Nosseir set several goals for AMAC, according to Ghoniem: Training a new generation of local engineers to prepare Egypt to enter the computer era, to computerize the management process and to provide commercial applications for Egyptian companies.
"I remember when he used to stand in front of his office to watch who comes in on time and who is late. He was very organized and wanted the place to be a model of success, said Ghoniem.
Even before leadership concepts became widespread in Western management literature, Nosseir set a leadership model, said Ghoniem. "He was a leader, who knew how to reward and when to punish his team.
He was so intelligent, recalls Ghoniem, not only in business but also in his social relations, whether it was with the big fish or ordinary people.
His dreams exceeded Al-Ahram, which was considered among the most prominent publishing houses in Egypt and the Arab world and because to him the sky was the limit, he left Al-Ahram in 1972. Two years later, Nosseir founded ALKAN, his own computer and communications business.
Over the following 30 years, ALKAN grew to become a holding group that operates at least 13 subsidiaries ranging from pharmaceuticals (in partnership with Eli Lilly), through networking, telecoms, textiles and digital mapping projects. It operates in 11 countries
A difficult journey
Nosseir's career, however, was not without its fair share of battles, some of which he lost bitterly.
His bid for the first cell phone operator license in Egypt was lost to Naguib Sawiris' Mobinil back in the late 1990s.

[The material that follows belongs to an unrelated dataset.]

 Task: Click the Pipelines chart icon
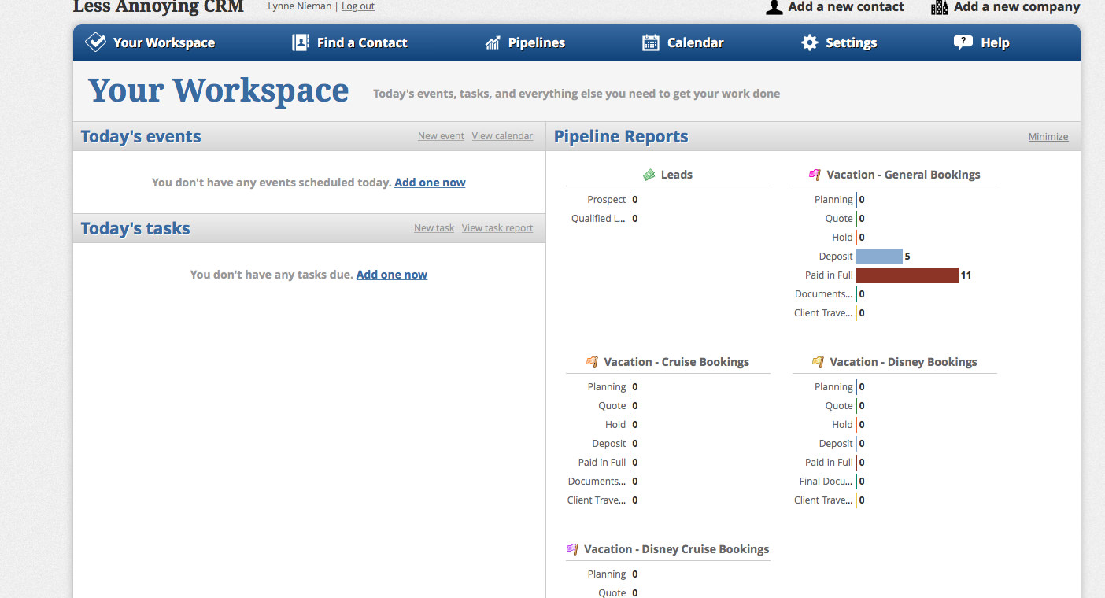[x=492, y=42]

But he didn't give up, winning the second license bid to establish the second cell phone operator, then known as Click, in 1998. Vodafone International eventually raised it's share percentage in it thus changing its brand name to Vodafone Egypt.
Another peak for Nosseir was his last battle for "The Citadel Towers Project , a 260,000 square meter upscale housing and commercial complex in the vicinity of the Cairo landmark Salah Eddin Citadel.
Nosseir had finally secured the required approvals to start the project in 2000 and construction began, but matters took a turn for the worse when the Supreme Council of Antiquities (SCA) had the project suspended on the basis that it would harm the foundations of the surrounding antiquities.
After a long battle with the SCA, which involved the UNESCO, the project was given the final approval on May 13, just nine days before Nosseir passed away. The trusted UN organization gave its nod to a new design for the project, which was environmentally compliant with the specificity of the location and the monuments surrounding it.
Nosseir the father
Nosseir is survived by his wife, his son, Khalid Nosseir, appointed CEO of ALKAN, and daughter Alia.
When Khalid was a child, Nosseir told the weekly Al-Youm Al-Sabea in his last interview in October 2008, he wouldn't give him pocket money unless he washed the car and polished his shoes. "I wanted to teach him the value of work; nobody works hard and is still poor, Nosseir was quoted as saying.
As is the case with all successful businessmen, however, people were divided on Nosseir, who left behind an astronomically profitable empire that employs more that 5,000 Egyptians.
While some saw him as the ideal good Egyptian businessman, others, like John Sfakianakis in his book "The Whales of the Nile: Networks, Businessmen, and Bureaucrats During the Era of Privatization in Egypt, saw in him little more than a shrewd business shark.
According to Sfakianakis, Nosseir used his "relations with the then minister of the public business sector, Atef Ebeid, . to make the purchase of Coca-Cola company in 1993 with little competition. Nosseir would go on to sell the company after two years at more than triple the acquisition price.
Yet no matter what people thought of him, Mohamed Nosseir will surely be remembered as "the deal hunter , who worked long and hard to build an empire and who contributed significantly to the development of the communications sector of his motherland.